If I ever had the good fortune to live another life, I have definitely made up my mind what I would want to be - a Mercedes Benz car salesman...
Got to be the cushiest number in sales.
Everyone who crosses their threshold is either a hard core Mercedes nut or aspires to be one. That makes life very easy.
The punters are only there because the showroom's got a car they want. The salesman fixes the price - nice and high - and only they know the price they will come down to. They talk down the price of your trade in, and leave you to fume on it. Take it or leave it, or just up it a bit as a sweetener.
They never let their hearts rule their heads like we punters do. How ever clever we think we are, they hold all the aces because they have the inside knowledge. Talk about a win win situation!
Best of all, they know that if we walk out of the door then someone else will soon walk right back in, probably sooner rather than later!
Can't think of a better job, can you??
 
Bad experience?


It is called supply and demand, people will buy if they can afford to.. and prices are set accordingly.

:thumb:
 
well i have to be honest, the dealers barr one woman in one dealership ive been to, i wouldnt buy a turnip off them
 
i'm with flanaia1 tasting malts would be a far better job and the hours would be far less onerous.
 
I'd be happy working as a restuarant critic touring the country in pursuit of culinary perfection...
 
They never let their hearts rule their heads like we punters do. How ever clever we think we are, they hold all the aces because they have the inside knowledge. Talk about a win win situation!

Mmmm, I got one into trouble when I bought a C class for my mum. I wondered in the showroom and expressed an interest in a car. The guy was so keen to sell it that his opening gambit was that he'd put on an extended warranty, which was apparently worth £750! I nodded politely and remarked that I didn't like the radio in the car, I wanted a CD autochanger. He immediately agreed and put a value on it. We kept going like this for a while, he agreed to 4 new Michelins, a set of floor mats, full valet, a service and some other crap.

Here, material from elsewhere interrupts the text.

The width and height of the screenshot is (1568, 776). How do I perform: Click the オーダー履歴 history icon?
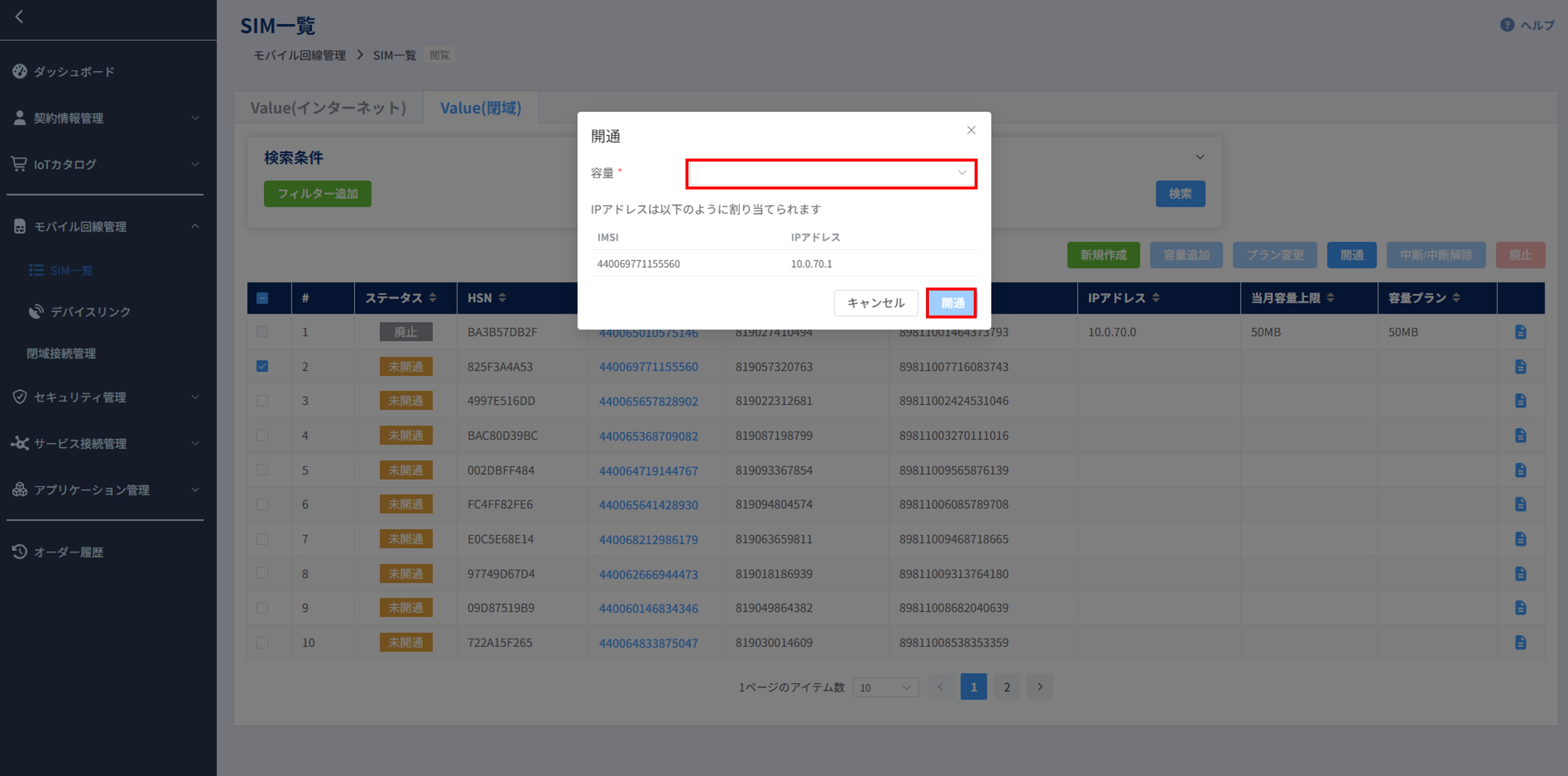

We sat down to do the deal and I asked him to list all the extras out on the sales contract with the values as "I'm not very good with numbers". I then asked to borrow his pen, crossed all the extras off the list and subtracted them from the agreed price of the car. He signed the contract like a good lad, we both initialled the amended price and I paid him a deposit.

Monday morning I had a furious sales manager on the phone trying to return my deposit. I politely declined, he called me names:eek:
 
wouldn't mind being a top gear presenter, heard there might be an opening soon
:D
 
Photographer, preferable places warm, exotic and loose dress codes.
 
Lingerie shop owner.

Free fitting offered to all ladies under "30" and over "34". ;)

Free removal and installation (T&C's apply). :cool:
 
Private speed camera owner with a national contract - sit back and let the money roll in. I would of course be the most hated person in the UK and would never be able to step outside and enjoy the cash.

I think I will stick with my job.
 
Trainer, just live in a tax haven like Monaco :)

Sonny, BARROWMAN, GRRRR!!!!
 
middle man would do me quite nicely thank you.
 
Mattress tester in a bed factory for me!
Nighty night all :)
 
I wouldnt mind Lewis Hamiltons job, or his bird! If I swap shoes, I wouldnt have long to think about it.